El oficial bebió, y fijando los
ojos en la imagen de doña Elvira, prosiguió con la exaltación creciente:
—¡Miradla...! ¡Miradla...! ¿no
veis esos cambiantes rojos de sus carnes mórbidas y transparentes...? ¿No
parece que por debajo de esa ligera epidermis azulada y suave de alabastro
circula un fluido de luz color de rosa...? ¿Queréis más realidad...?
—¡Oh!, sí, seguramente —dijo uno
de los que le escuchaban—, quisiéramos que fuese de carne y hueso.
—¡Carne y hueso...! ¡Miseria,
podredumbre...! —exclamó el capitán—. Yo he sentido en orgía arder mis labios y
mi cabeza; yo he sentido este fuego que corre por las venas hirvientes como la
lava de un volcán, cuyos vapores caliginosos turban y trastornan el cerebro y
hacen ver visiones extrañas. Entonces el beso de esas mujeres materiales me
quemaba como un hierro candente, y las apartaba de mí con disgusto, con horror,
hasta con asco; porque entonces, como ahora, necesitaba un soplo de brisa del
mar para mi mente calurosa, beber hielo y besar nieve... ; nieve teñida de
suave luz, nieve coloreada por un dorado rayo de sol...; una mujer blanca,
hermosa y fría, como esa mujer de piedra que parece incitarme con su fantástica
hermosura, que parece que oscila al compás de la llama, y me provoca
entreabriendo sus labios y ofreciéndome un tesoro de amor... ¡Oh...! sí...; un
beso..., sólo un beso tuyo podrá calmar el ardor que me consume.

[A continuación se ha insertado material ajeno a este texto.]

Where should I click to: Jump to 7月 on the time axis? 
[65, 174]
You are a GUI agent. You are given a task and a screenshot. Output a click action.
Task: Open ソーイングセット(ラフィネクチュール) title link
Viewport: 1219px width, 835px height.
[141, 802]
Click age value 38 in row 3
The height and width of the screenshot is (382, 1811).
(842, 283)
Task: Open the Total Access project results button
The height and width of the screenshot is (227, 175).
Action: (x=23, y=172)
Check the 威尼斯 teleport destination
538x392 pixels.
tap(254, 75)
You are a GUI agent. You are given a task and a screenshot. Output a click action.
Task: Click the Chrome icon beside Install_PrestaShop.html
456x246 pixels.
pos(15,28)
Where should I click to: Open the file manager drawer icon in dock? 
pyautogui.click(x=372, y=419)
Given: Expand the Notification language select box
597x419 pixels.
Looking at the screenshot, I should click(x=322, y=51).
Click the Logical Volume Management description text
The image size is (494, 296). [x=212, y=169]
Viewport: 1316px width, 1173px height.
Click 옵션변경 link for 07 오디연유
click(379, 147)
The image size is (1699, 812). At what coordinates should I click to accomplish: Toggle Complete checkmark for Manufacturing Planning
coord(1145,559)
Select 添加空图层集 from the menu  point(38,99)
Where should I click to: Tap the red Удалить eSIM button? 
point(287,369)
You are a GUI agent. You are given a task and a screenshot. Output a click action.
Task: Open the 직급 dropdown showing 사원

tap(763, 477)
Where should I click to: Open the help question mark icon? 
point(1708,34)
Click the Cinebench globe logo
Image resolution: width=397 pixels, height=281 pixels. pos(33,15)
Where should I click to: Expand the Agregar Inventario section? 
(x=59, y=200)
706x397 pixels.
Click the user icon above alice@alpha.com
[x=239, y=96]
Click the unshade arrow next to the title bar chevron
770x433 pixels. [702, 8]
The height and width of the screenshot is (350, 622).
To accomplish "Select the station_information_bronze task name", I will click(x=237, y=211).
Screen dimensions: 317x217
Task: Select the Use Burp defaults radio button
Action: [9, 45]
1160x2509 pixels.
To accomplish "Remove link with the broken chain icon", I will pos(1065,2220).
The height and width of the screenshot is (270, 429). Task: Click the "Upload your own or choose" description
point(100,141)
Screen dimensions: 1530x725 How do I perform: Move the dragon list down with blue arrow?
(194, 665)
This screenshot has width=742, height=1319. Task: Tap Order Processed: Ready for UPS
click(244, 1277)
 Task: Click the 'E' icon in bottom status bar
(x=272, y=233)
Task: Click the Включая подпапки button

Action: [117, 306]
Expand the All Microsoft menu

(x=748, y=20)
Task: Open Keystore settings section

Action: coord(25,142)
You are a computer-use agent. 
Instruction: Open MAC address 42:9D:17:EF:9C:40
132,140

—¡Capitán...! —exclamaron algunos
de los oficiales al verle dirigirse hacia la estatua como fuera de sí,
extraviada la vista y con pasos inseguros—, ¿qué locura vais a hacer?, ¡basta
de bromas, y dejad en paz a los muertos!
El joven ni oyó siquiera las
palabras de sus amigos, y tambaleando y como pudo llegó a la tumba y aproximóse
a la estatua, pero al tenderle los brazos resonó un grito de horror en el
templo. Arrojando sangre por ojos, boca, y nariz, había caído desplomado y con
la cara deshecha al pie del sepulcro.
Los oficiales, mudos y
espantados, ni se atrevían a dar un paso para prestarle socorro.
En el momento en que su camarada intentó acercar sus labios ardientes a
los de doña Elvira, habían visto al inmóvil guerrero levantar la mano y
derribarle con una espantosa bofetada de su guante de piedra.